## COMPLETE THE FOLLOWING
1. In the slingshot forum thread, about how much did Bill Hays's whole flashlight kit cost?
2. Continue the slingshot forum thread from where it stops.

# SEAL Sniper slingshot with the Night Stalker flashlight attachment



## Bill Hays (Aug 9, 2010)

I've had this one done for a while... but I thought I'd better post this to clear up a bit of confusion. 
Some have thought that the Nightstalker flashlight attachment is the pinky hole... it is not.
These slingshots, when made from G10, are very strong so intricate shapes, designs and attachment points can be crafted directly onto the slingshot itself... and the attachment is very solid.


----------



## hawk2009 (Dec 30, 2009)

Very good Bill I like it.


----------



## slingshot_sniper (Feb 20, 2011)

+1


----------



## Tex-Shooter (Dec 17, 2009)

With my thin hands (no padding) it hurts my fingers (tendons) when shooting an ergonomic style slingshot. I think that Mr. Hays ingenuity has come up with a solution again, by adding thickness in the right places. Great job Bill. -- Tex-Shooter


----------



## M.J (Nov 1, 2010)

That's a cool video!
Good idea on the flashlight attachment.


----------



## Rayshot (Feb 1, 2010)

Good job Bill and when Tex makes a compliment that is a good source of praise.


----------



## JoergS (Dec 17, 2009)

Nice work! G10 is really a strong material.

Question: I think you said "900 lumen". I am going to do a review of the Fenix TK35, which is listed at "only" 825 lumen. I tried to find the Nightstalker specs online, and all I can find is a model by crossman that says 180 lumen.

Would you have a link for the one you are using? I am new to flashlights, but Aaron recommended the Fenix so I got that one. Of course I want the brightest on the market (that is still slingshot mountable).

Jörg


----------



## Bill Hays (Aug 9, 2010)

The attachment itself was jokingly referred to as a "nightstalker" flashlight mount in one of my videos... and the name kind of stuck. It wasn't about the flashlight itself.

The flashlight is an inexpensive Ultrafire type with a CREE 900 lumen head and a single mode tail switch which was traded out for the silly 5 mode one that came with it. The whole kit, flashlight, tail switch, recharger, 18650 and CR123 batteries cost about $40. I bought 5 of them at once and use one on my .410 skunk gun, one for the slingshot, and the other three got taken by the kids!

## EXTRACTED RECORDS
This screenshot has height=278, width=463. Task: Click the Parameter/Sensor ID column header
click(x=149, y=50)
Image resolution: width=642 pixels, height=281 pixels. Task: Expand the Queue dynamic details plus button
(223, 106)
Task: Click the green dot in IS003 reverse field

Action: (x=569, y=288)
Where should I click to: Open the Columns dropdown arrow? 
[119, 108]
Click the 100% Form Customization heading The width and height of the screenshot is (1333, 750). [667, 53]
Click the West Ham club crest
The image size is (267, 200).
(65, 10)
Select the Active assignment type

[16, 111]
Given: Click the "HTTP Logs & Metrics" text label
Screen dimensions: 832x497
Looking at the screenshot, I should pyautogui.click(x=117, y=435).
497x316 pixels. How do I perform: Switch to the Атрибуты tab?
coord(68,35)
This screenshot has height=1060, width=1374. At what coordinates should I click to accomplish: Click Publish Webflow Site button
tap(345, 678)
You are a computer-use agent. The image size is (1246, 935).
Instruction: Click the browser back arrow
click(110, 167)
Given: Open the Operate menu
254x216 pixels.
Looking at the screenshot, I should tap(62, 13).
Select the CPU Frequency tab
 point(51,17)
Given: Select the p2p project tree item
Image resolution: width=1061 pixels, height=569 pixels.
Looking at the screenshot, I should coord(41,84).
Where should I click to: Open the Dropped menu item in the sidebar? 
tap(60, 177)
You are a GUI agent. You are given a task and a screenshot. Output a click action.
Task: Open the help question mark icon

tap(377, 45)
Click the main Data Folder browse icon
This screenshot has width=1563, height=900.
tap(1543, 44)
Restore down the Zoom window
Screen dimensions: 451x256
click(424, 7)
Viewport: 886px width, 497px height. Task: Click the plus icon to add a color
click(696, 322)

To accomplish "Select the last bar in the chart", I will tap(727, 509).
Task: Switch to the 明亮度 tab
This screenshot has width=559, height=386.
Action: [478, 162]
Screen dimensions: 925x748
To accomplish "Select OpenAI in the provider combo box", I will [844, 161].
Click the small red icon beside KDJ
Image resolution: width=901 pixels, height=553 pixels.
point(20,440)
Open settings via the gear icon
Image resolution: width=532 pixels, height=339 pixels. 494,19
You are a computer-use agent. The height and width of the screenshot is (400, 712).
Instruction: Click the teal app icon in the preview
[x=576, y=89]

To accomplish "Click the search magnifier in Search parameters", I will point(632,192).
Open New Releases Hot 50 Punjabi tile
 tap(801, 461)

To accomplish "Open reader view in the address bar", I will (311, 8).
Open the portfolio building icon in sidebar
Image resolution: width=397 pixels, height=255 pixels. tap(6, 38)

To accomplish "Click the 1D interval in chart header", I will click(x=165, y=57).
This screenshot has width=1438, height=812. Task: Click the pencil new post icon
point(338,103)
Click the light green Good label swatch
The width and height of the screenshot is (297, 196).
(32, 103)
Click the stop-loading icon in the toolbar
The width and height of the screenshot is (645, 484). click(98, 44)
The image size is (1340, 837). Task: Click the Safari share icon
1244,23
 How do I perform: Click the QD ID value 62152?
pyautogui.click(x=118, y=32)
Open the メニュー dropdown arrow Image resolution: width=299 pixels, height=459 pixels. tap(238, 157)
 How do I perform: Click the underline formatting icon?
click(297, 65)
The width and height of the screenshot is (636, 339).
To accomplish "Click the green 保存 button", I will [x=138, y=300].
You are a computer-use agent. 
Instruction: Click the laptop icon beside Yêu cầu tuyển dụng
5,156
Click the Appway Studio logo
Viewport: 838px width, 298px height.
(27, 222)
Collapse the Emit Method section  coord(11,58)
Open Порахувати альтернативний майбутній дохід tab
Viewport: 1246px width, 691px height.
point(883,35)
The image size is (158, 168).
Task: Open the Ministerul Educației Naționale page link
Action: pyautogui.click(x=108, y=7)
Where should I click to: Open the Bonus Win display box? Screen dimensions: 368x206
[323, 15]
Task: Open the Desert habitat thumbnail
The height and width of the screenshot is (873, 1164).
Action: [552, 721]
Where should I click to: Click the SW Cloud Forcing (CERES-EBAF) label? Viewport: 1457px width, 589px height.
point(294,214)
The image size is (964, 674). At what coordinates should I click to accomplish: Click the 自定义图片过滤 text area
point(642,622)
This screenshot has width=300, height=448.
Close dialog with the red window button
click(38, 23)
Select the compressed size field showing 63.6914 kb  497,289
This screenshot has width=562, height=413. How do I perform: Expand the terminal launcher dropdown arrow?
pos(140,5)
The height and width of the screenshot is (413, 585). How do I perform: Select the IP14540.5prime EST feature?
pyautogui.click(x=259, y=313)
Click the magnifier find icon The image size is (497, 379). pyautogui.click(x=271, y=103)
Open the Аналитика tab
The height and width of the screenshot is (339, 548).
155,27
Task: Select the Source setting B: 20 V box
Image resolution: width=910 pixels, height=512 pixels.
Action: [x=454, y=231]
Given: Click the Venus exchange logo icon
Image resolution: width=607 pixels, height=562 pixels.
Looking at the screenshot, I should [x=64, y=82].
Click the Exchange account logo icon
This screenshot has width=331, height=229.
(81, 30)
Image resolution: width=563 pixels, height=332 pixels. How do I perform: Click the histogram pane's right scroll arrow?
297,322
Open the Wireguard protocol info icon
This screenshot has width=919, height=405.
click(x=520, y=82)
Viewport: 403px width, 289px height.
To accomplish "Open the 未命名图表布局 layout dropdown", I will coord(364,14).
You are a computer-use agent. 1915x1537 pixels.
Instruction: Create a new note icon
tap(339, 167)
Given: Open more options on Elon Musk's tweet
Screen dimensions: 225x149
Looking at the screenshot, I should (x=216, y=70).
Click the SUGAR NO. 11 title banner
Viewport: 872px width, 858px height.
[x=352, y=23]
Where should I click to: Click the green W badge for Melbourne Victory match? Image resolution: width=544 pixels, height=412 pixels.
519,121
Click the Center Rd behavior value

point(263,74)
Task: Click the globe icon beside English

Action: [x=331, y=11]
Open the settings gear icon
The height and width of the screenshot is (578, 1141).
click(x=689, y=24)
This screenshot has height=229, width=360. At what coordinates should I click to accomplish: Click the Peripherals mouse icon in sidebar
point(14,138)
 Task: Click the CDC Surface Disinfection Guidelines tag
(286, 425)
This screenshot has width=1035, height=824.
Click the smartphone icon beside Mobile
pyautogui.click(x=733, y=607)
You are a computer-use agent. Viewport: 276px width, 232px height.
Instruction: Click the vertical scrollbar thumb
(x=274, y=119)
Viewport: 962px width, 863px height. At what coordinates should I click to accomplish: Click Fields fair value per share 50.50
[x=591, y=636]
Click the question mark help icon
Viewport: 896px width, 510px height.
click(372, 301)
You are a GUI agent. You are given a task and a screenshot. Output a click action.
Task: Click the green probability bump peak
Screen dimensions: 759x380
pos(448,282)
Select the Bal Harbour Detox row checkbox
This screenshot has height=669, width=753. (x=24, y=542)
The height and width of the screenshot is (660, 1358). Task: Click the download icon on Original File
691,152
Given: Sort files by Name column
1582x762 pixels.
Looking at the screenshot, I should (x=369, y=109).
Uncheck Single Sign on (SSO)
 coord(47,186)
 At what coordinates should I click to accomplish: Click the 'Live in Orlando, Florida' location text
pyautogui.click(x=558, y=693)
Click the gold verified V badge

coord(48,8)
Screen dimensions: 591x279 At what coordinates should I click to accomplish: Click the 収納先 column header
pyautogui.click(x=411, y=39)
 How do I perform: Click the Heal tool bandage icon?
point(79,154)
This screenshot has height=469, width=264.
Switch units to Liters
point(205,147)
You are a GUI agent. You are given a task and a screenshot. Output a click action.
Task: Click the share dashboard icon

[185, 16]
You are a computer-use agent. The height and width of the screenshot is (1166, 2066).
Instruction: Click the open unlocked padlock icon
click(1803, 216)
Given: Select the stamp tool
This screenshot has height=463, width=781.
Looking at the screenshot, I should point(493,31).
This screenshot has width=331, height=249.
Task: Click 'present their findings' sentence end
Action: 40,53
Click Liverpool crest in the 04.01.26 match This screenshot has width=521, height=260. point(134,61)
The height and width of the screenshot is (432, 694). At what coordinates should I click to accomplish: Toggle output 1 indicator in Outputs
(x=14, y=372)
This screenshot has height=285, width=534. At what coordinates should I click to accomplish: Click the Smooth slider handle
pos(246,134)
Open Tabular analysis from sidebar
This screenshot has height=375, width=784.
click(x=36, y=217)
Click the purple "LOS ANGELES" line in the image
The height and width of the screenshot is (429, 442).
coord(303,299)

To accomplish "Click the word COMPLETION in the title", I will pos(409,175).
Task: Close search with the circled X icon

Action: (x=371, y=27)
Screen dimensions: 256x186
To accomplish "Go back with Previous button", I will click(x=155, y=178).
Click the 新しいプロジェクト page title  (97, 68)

## ANSWERS BELOW
1. About $40.

2.
As for getting the brightest available... I'm no expert on flashlights either, but I have used them more than most people I suppose. Between doing building searches and looking for bad boys late at night while in the Sheriff's dept... and doing more than my fair share of night hunting for ***** and hogs... I've come to appreciate a bright light.

When in law enforcement about the best that was available at the time was the ultrastinger for reasonable everday carry, and for searching (when you knew about it in advance) a spotlight like a 500,000 or 1,000,000 candlepower would always do the the trick nicely. I also had a WolfEyes? HID light that was pretty nice as well.

With today's higher powered led flashlights, higher powered batteries and more compact units it seems the sky's the limit... but I've found the 900-1200 lumen range is really nice for what I want it for now. At that power the flashlight lights up all the way to the end of our pasture (250 yards) making all targets visible in my scope... and the battery life is reasonable at 45 - 60 minutes.

EDIT: I forgot to add a link to a flashlight that's like the one mounted on the slingshot! http://cgi.ebay.com/ULTRAFIRE-900-LUMEN-XML-T-6-CREE-LED-FLASHLIGHT-18650-/330569265755?pt=US_Flashlights&hash=item4cf776b25b#sf
and another: http://cgi.ebay.com/900lm-Lumen-CREE-M2-SSC-P7-LED-Flashlight-Charger-Set-/120725941376?pt=US_Flashlights&hash=item1c1bd3ac80#sf


----------



## Bill Hays (Aug 9, 2010)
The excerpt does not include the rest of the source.